A “preeclampsia screening” metric combining statistical methods plus certain biomarkers improved detection of preeclampsia compared with the standard of care in the United Kingdom, researchers found.
Combining certain maternal risk factors with biomarkers, such as mean arterial pressure, uterine artery pulsatility index, serum placental growth factor, and serum pregnancy-associated plasma protein-A, to be able to detect preeclampsia at any point during pregnancy better than current National Institute for Health and Care Excellence (NICE) guidelines in the U.K., reported M.Y. Tan, MD, of King’s College Hospital in London, and colleagues.
Writing in Ultrasound in Obstetrics and Gynecology, the authors said that an improved metric could potentially help to identify which women at risk of preeclampsia would most benefit from prophylactic use of aspirin.
But the researchers pointed out the weaknesses of the current NICE guidelines, which consider women at “high risk” of developing preeclampsia if they have one “major” factor (history of hypertensive disease in previous pregnancy, chronic kidney disease, autoimmune disease, diabetes mellitus, or chronic hypertension) or two “moderate” factors (first pregnancy at age 40 or over, an interpregnancy interval of more than 10 years, bond-mass index of over 35, or family history of preeclampsia).
The team therefore proposed an alternative: a Bayes’ theorem-based method that combined maternal risk factors with certain biomarkers. To test this hypothesis, the researchers performed a prospective multicenter cohort study in seven National Health Service (NHS) maternity hospitals in England.
Participants were women who were older than age 18 with a singleton pregnancy and a live fetus at the 11-13 week ultrasound. The women were tested using the NICE method compared with the “mini-combined test,” using the Bayes’ theorem-based method to combine maternal factors, mean arterial pressure, and serum pregnancy-associated protein-A.
Overall, data was available on a total of 16,747 participants. Of these, preeclampsia developed in 473 pregnancies, 142 of which had preterm preeclampsia.
The screen-positive rates for the NICE method were 10.3%, the authors said, while the detection rate for all preeclampsia was 30.4% (95% CI 26.3-34.6%). However, using the Bayes’ theorem-based method, the detection rate of all preeclampsia was 42.5%, (95% CI 38.0-46.8%).
A total of 256 patients took aspirin who were screen-positive by the NICE method and the mini-combined test, 144 patients who were screen-positive by the NICE method and screen negative by the mini-combined test, and 48 patients who were screen-negative for both tests.

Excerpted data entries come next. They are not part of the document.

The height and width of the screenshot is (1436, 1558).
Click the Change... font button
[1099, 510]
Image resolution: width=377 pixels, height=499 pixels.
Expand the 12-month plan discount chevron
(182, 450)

After the researchers adjusted for the effect of aspirin, the detection rate of the NICE method was 31.5% (95% CI 27.3-35.7%) and the Bayes’ theorem-based method was 42.8% (95% CI 38.3-47.2%).
Secondary outcomes found similar results when comparing the two methods for detecting preterm preeclampsia, with screen-positive rates of 28.2% with the NICE method compared with 69.0% for the Bayes’ theorem mini-test. When the uterine pulsatility index, another biomarker, was added, the detection rate increased to 82.4%.
The authors noted that the combined test is available on the Fetal Medicine Foundation site as a risk calculator and an app.
One of the co-authors, Liona Poon, MD, also of King’s College, said in a statement that the results “provide definitive proof to support risk-based screening for preterm pre-eclampsia using various biomarkers. It is now time to revise the professional guidelines and to move away from using a checklist-based method for screening.”
This study was supported by grants from the U.K. government.
Reagents and equipment for the measurement of serum placental growth factor were provided free of charge by PerkinElmer Life and Analytical Sciences and Thermo Fisher Scientific.